### TO DO
An exact transcription of every record below is required, with the pictures left out.
....
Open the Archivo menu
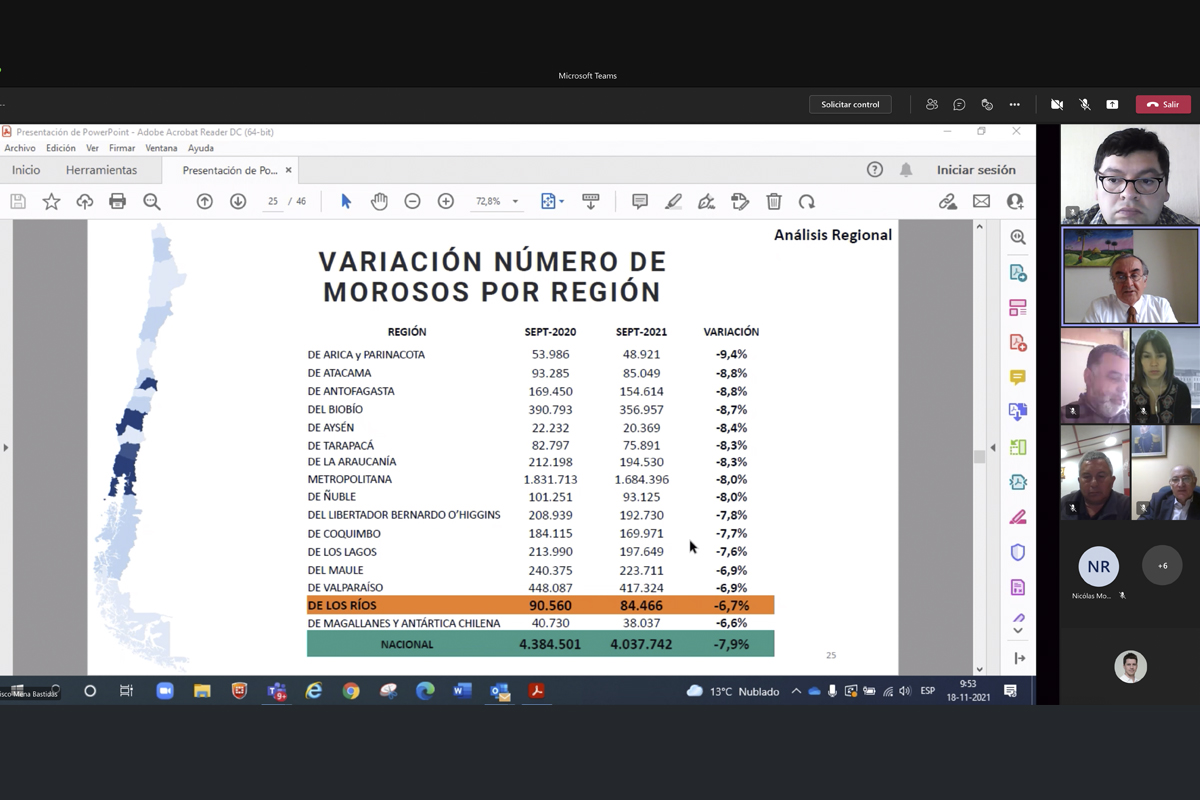Image resolution: width=1200 pixels, height=800 pixels. coord(20,148)
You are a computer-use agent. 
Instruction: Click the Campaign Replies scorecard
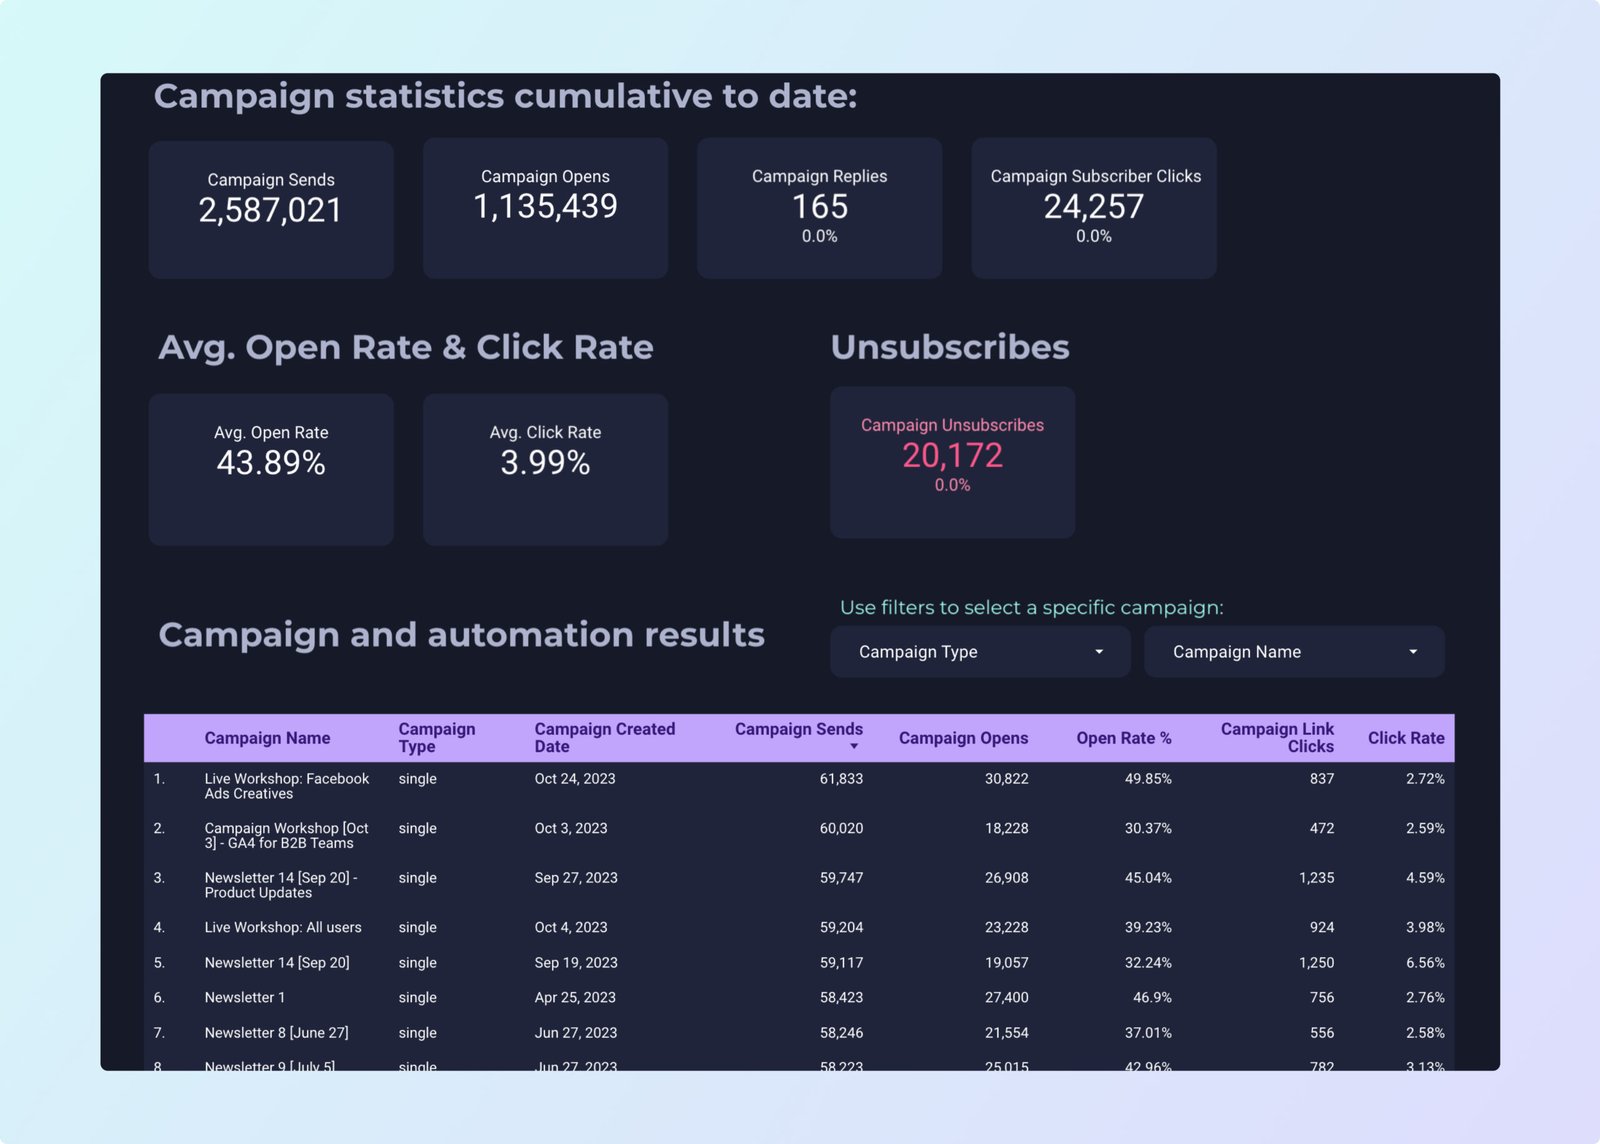point(819,208)
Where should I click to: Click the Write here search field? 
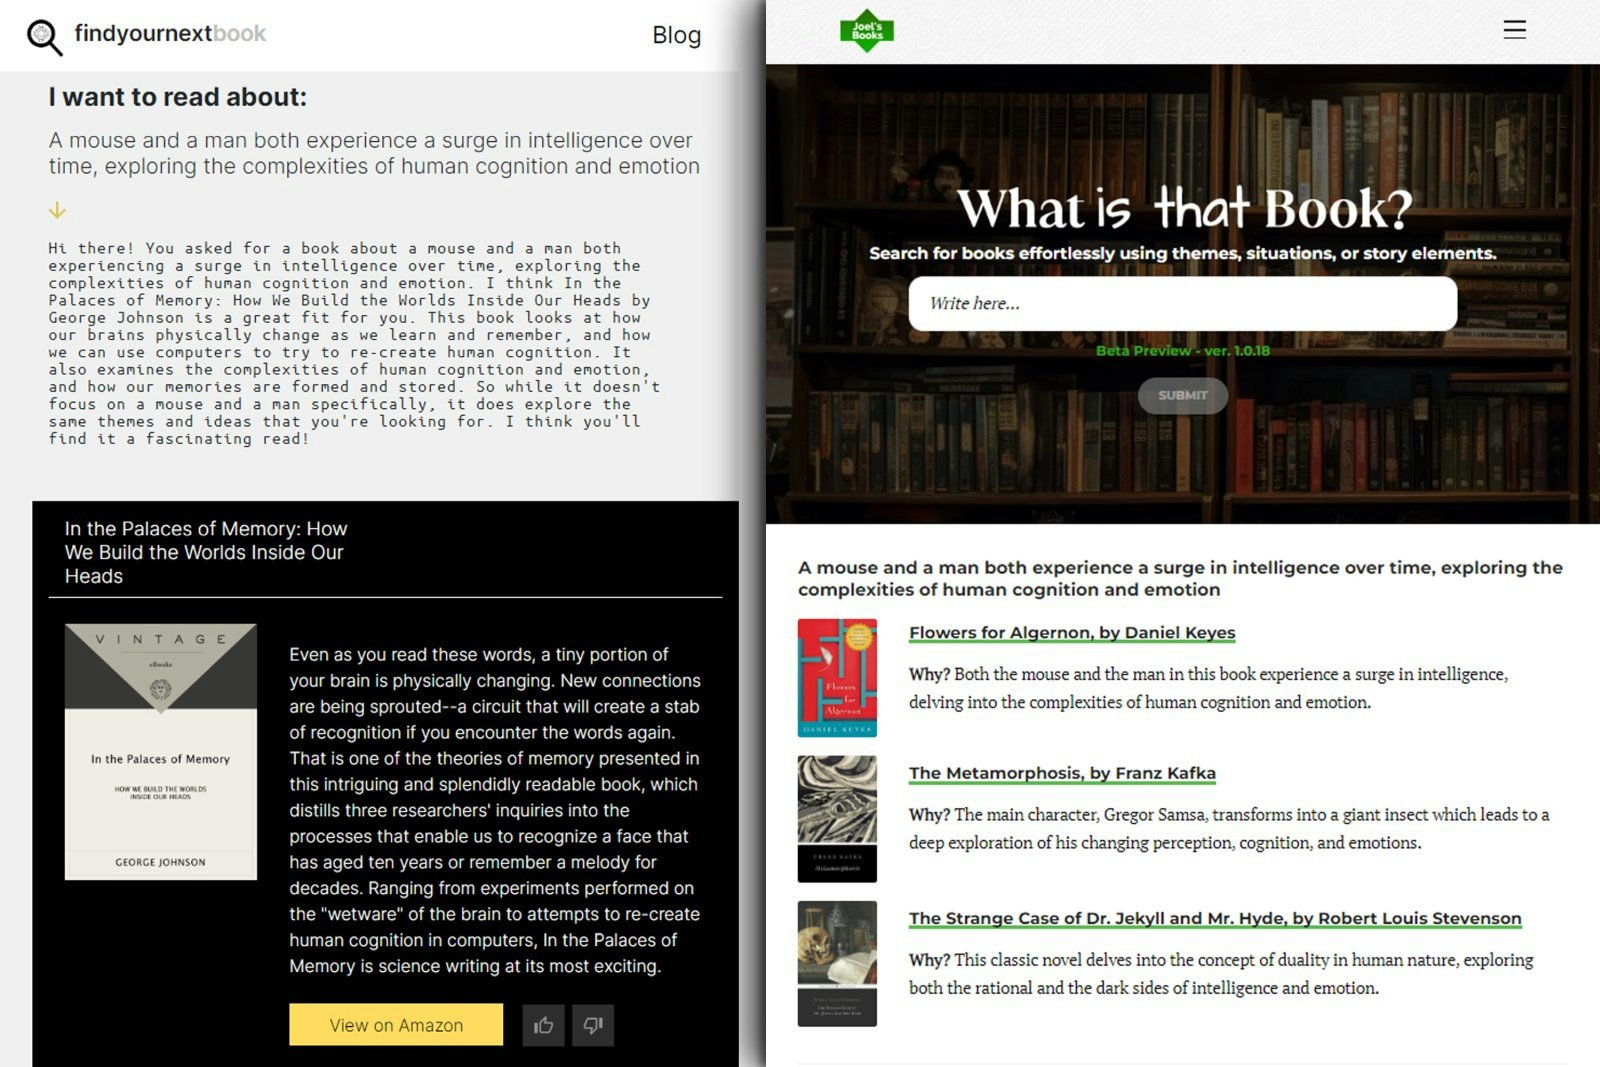tap(1182, 303)
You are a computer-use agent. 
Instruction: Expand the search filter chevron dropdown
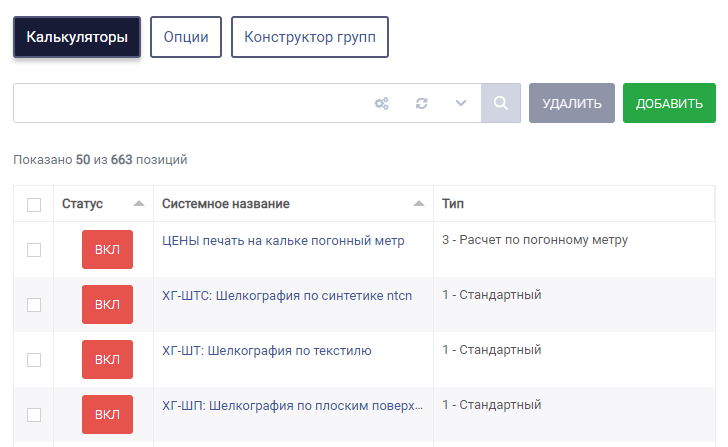(x=461, y=103)
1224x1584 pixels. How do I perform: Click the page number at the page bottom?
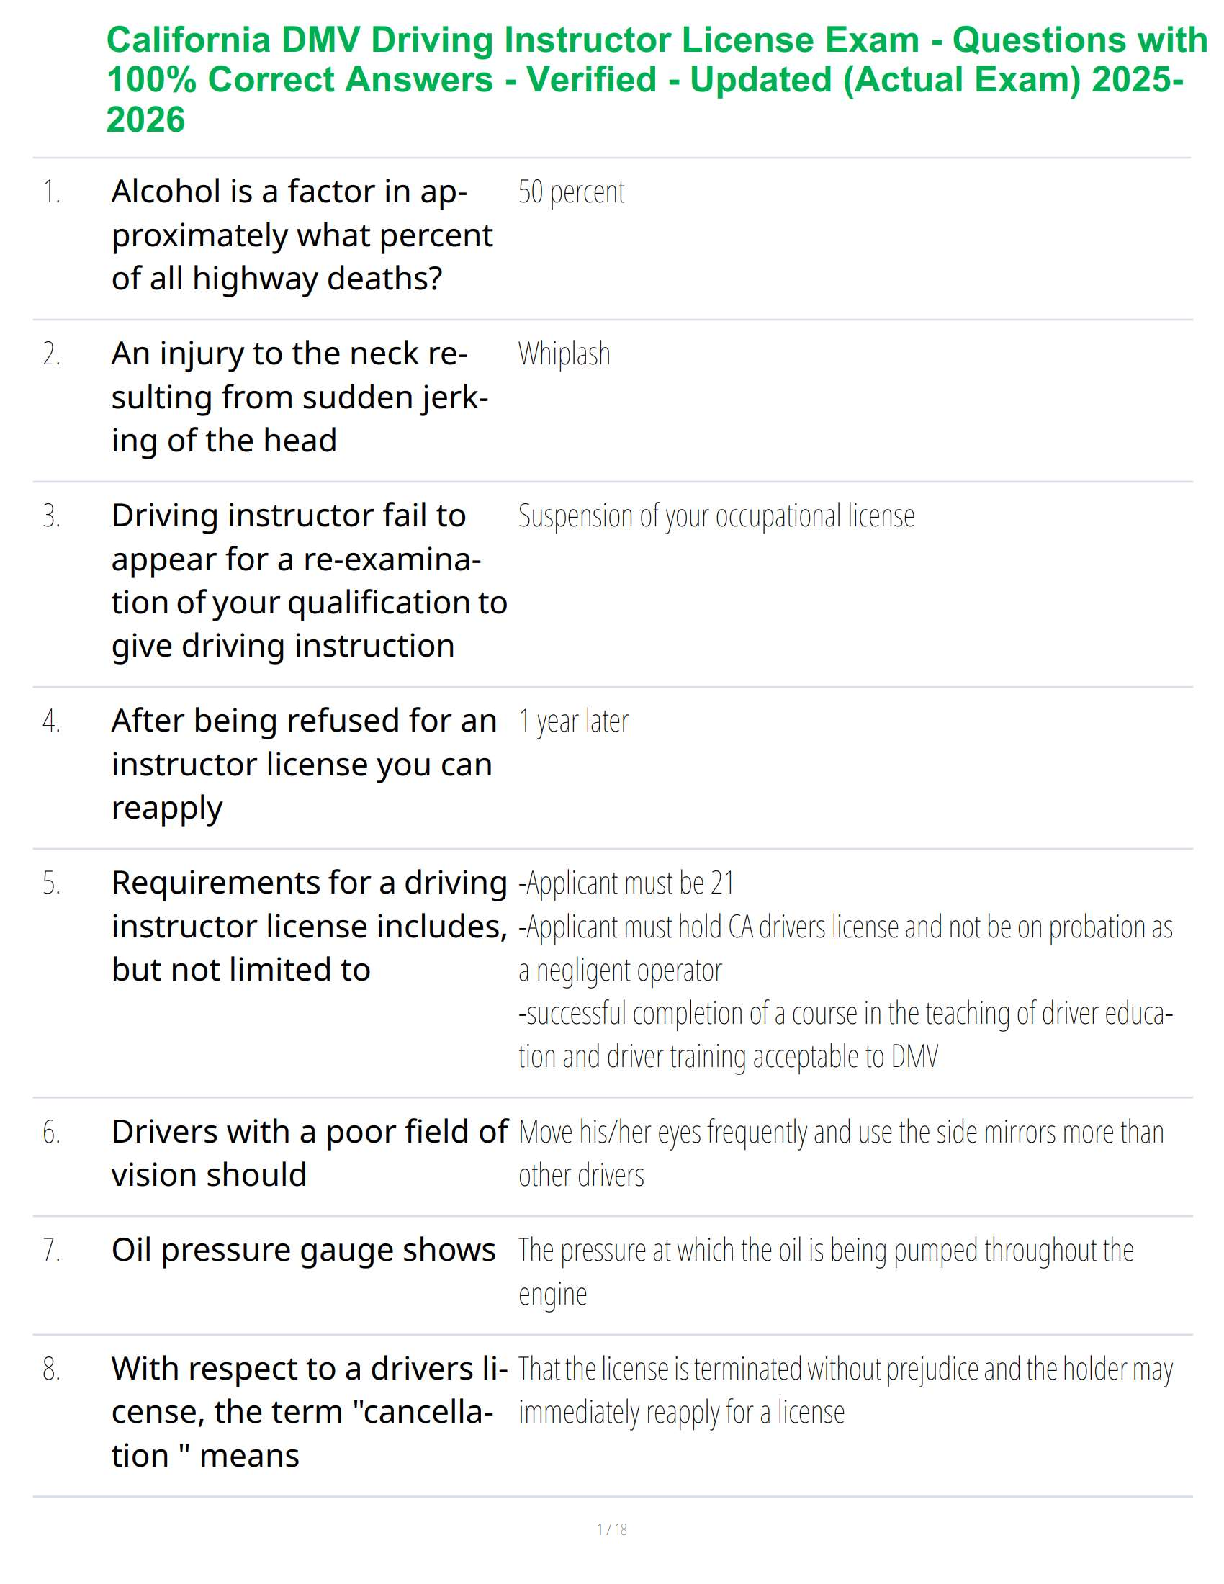pos(612,1529)
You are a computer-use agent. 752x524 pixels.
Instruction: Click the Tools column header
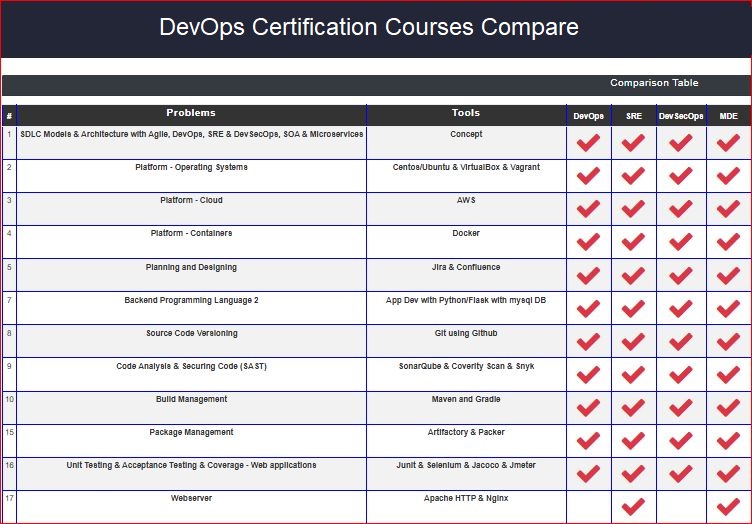click(466, 114)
....
### THE COMPLETED TASK
Open the Archivo menu
Image resolution: width=1200 pixels, height=800 pixels. coord(20,148)
You are a computer-use agent. 
Instruction: Click the Campaign Replies scorecard
point(819,208)
Where should I click to: Click the Write here search field? 
tap(1182, 303)
You are a computer-use agent. 
Instruction: Expand the search filter chevron dropdown
(x=461, y=103)
1224x1584 pixels. How do I perform: Click the page number at the page bottom?
pos(612,1529)
You are a computer-use agent. 752x524 pixels.
Instruction: Click the Tools column header
click(466, 114)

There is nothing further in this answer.